開發微流道系統晶片分析剪應力與缺氧刺激對於內皮細胞產生活性氧化物與一氧化氮之影響

Abstract

心血管疾病是全球最大死因之一，研究心血管的各式反應變得十分重要。本研究中我們開發出一個微流道系統用以建立得以模擬人體內的氧氣及剪應力環境。我們利用四個平行但寬度不同的微流道製造出來的剪應力分別為2.5, 5, 10, 20dyne/cm2，同時我們也一個建立了一個介於2.8 %-12 % 的氧氣濃度梯度。我們在這些微流道中培養人類臍靜脈血管內皮細胞，使這些內皮細胞同時受到剪應力以及氧氣梯度的刺激模擬在人體內的條件。我們使用相位差顯微鏡以及螢光染劑來分析細胞的型態、活性氧化物種以及一氧化氮的胞內表現。我們初步發現細胞沿著流體方向排列的速度較不存在缺氧條件的細胞快，我們更發現間歇性缺氧卻沒有如同缺氧促進細胞轉向的效果。而活性氧化物的分泌量則在一小時的實驗中受到缺氧而有所抑制，最後在六小時的實驗中，一氧化氮表現量並沒有發現明顯變化。這項研究有助於了解內皮細胞在各式心血管疾病、腫瘤以及人體運動時的反應，開發的微流道平台更有助於後人運用研究更複雜的生理條件。

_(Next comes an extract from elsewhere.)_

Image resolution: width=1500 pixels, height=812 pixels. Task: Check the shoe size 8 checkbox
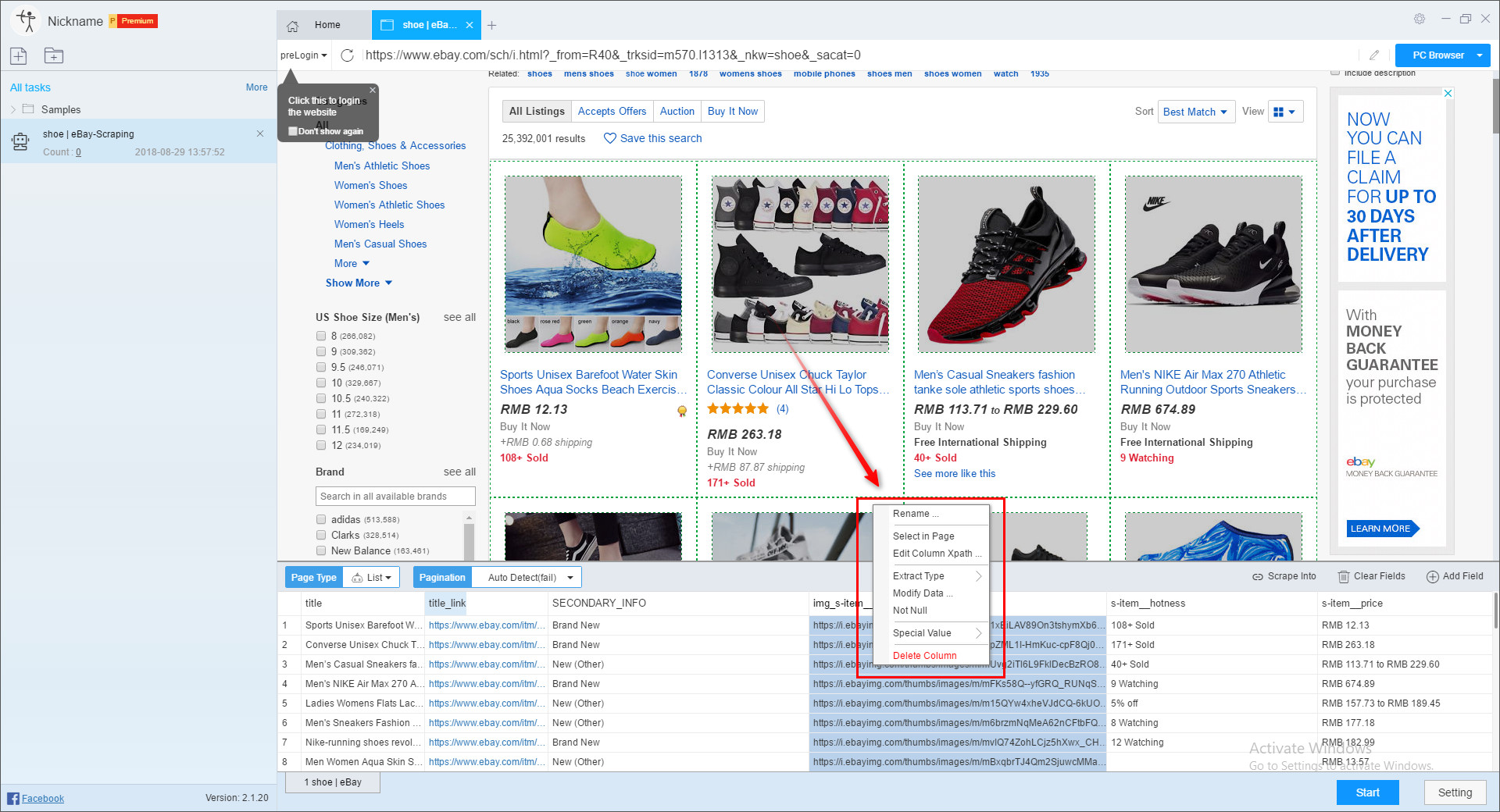[x=321, y=336]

Cardiovascular diseases are the leading cause of death worldwide, making the study of various cardiovascular responses critically important. In this study, we developed a microfluidic system designed to simulate the oxygen and shear stress environments within the human body. Using four parallel microchannels of different widths, we generated shear stresses of 2.5, 5, 10, and 20 dyne/cm2. Additionally, we established an oxygen concentration gradient ranging from 2.8 % to 12 %. Human umbilical vein endothelial cells were cultured within these channels, exposing them to both shear stress and the oxygen gradient to simulate in vivo conditions. We employed phase-contrast microscopy and fluorescent dyes to analyze cell morphology, reactive oxygen species, and nitric oxide production. Preliminary findings revealed that in hypoxic conditions, cell alignment along the flow direction was faster compared to normoxic conditions. We also found that cyclic hypoxia did not enhance cell reorientation. ROS production was suppressed under hypoxia within one hour, while NO production showed no significant changes over a six-hour period. This study enhances our understanding of endothelial cell responses in various cardiovascular diseases, tumors, and during physical exercise. Furthermore, this developed platform can also be a powerful tool for researchers studying complicated physiological conditions.